September 28, 2003, Indianapolis Star
We All Have a Stake in the New Arrestee Center
September 28, 2003
By Natalie Hipple
On Aug. 24, without much fanfare, the new Arrestee Processing Center opened for business. You might ask, so what?
Yes, the jail is overcrowded. Yes, we have been hearing about it for a long time now. And yes, Judge Sarah Evans Barker has levied fines against the Marion County Sheriff's Department.
But if you are like most law-abiding citizens, most of the above has occurred "under the radar," making the new center little more than back-page news.
But it is a big deal -- and not just for those eggheads (like me) who spend their time studying criminal justice issues. It's a big deal for everyone living in Marion County. Why?
First, it is important to explain the difference between a "jail" and a "prison." Although they are often used interchangeably, the two really are different, which means something to you as a citizen of Marion County. Jail is where people are sent who are waiting to see a judge, whether for an initial hearing or a trial. These are usually locally run institutions. In most cases, they are operated at the county level by sheriffs' departments.

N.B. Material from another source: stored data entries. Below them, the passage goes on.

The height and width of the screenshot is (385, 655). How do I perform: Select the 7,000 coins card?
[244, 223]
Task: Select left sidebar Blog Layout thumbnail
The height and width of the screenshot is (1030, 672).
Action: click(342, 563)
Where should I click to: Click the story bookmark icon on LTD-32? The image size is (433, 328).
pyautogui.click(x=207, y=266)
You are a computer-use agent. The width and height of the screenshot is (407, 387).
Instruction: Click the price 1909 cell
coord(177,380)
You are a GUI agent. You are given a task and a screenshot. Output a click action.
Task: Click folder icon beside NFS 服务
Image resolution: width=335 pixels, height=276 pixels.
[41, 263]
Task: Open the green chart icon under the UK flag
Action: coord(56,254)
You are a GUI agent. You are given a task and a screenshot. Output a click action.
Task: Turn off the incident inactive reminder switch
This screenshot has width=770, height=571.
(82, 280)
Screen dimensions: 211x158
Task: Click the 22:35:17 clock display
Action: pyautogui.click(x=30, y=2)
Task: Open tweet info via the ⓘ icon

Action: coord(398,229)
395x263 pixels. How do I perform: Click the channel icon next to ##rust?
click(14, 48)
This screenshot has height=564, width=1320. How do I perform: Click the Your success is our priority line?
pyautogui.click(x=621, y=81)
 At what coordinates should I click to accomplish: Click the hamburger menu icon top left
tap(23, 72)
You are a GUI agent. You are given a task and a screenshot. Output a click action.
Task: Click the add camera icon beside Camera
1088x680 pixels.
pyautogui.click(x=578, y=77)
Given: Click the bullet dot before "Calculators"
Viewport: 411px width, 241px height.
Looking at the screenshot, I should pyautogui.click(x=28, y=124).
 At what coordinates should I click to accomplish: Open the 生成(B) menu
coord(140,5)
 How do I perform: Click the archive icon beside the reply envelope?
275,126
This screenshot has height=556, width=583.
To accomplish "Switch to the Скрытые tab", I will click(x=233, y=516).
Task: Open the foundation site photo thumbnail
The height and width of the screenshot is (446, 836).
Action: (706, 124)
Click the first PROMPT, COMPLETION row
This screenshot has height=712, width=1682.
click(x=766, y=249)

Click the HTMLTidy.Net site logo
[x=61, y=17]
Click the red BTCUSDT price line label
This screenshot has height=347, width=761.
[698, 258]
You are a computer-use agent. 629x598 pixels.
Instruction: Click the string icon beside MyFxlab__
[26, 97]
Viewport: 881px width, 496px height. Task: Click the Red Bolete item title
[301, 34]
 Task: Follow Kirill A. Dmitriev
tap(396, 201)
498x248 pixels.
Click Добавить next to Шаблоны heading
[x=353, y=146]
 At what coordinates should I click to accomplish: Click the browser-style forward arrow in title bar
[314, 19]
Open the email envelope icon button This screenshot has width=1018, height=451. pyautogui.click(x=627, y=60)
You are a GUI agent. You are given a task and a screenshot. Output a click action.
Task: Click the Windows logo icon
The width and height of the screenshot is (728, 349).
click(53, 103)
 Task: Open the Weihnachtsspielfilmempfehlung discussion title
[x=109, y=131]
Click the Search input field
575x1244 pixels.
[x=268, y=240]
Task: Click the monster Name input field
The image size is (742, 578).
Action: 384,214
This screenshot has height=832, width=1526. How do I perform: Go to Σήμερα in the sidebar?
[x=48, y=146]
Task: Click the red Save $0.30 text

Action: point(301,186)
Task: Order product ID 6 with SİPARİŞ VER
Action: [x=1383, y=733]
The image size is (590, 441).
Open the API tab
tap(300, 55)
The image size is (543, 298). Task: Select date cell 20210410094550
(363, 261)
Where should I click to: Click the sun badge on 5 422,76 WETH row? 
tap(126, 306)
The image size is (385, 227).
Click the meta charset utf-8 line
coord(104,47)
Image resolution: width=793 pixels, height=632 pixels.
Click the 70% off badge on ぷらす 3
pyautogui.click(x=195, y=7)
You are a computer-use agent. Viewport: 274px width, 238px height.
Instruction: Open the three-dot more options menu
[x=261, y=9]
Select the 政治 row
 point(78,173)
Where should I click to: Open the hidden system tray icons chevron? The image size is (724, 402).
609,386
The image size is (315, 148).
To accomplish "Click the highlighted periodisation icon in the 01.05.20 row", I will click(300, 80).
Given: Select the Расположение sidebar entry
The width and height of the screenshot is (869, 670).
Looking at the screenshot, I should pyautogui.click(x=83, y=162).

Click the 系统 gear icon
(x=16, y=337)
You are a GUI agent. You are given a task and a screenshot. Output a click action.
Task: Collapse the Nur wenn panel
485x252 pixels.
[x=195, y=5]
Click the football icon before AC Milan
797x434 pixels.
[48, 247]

People held in jails can be dangerous people on one end or simply unable to post bond on the other. Jail is also a place for those who are sentenced to serve less than 365 days. Prisons, on the other hand, are state- or federal-run institutions where people serve sentences measured in years. County budgets pay for jails; state (and sometimes federal) budgets pay for prisons.
So jail overcrowding is always a local problem. In Marion County, for example, the jail and the jail annex on Alabama Street have spaces for 1,130 inmates. At the height of the overcrowding crunch in April, there were 1,686 people housed in those locations. Additionally, the Marion County Lockup, which has a federally imposed cap of 297 prisoners, exceeds population limits 30 percent of the time.
The situation was so bad that beginning in April 2002, police officers and sheriff's deputies were forced to "triage" criminal offenses by writing summons (basically tickets) for people to appear in court for nonviolent, misdemeanor offenses as possession of marijuana or drug paraphernalia, driving with a suspended license, operating a vehicle never having received a license, prostitution, patronizing a prostitute and conversion (theft). Not surprisingly, many didn't make it to their hearings. Instead, they stayed on the streets.
Traditionally, communities looking to ease jail overcrowding have built new jails. That's not a good sign for a county because, like the line in the film "Field of Dreams," "If you build it, they will come." Building another jail doesn't solve the problem. In fact, it usually allows for more people who are awaiting initial hearings or trials -- and more people who are serving less than one year -- to be housed. The supply of criminals and defendants always seems to fill the jail beds available, which leads us back to overcrowding.
Marion County has taken a new, innovative approach to the jail overcrowding challenge. We are only the fourth locale in the country to operate an Arrestee Processing Center. At the APC, people charged with misdemeanors and Class D felonies can be processed on the spot. Arrestees are logged in, fingerprinted, photographed and moved on to a bail commissioner. Those charged with misdemeanors will have initial hearings in court before walking out the doors.
The system is not perfect. As the Sept. 8 Star reported, there are "kinks to work out." Nothing new is easy, and why should processing accused criminals in a new way be different? The APC is working to get people who normally would be housed in the jail (those waiting for an initial hearing) their day in court. Judges are working on-site 20 hours a day. So, rather than spending even a day or two waiting to see a judge, taking up bed space, consuming food and requiring supervision, these people are spending time in a waiting area.
I am not sure there is anything that will solve the jail overcrowding problem. But the APC is certainly a step in the right direction. The people of Indianapolis should give it a fair chance and commend city and county officials for their hard work and innovative ideas.
Hipple is assistant director of Indianapolis-based Hudson Institute's Crime Control Policy Center.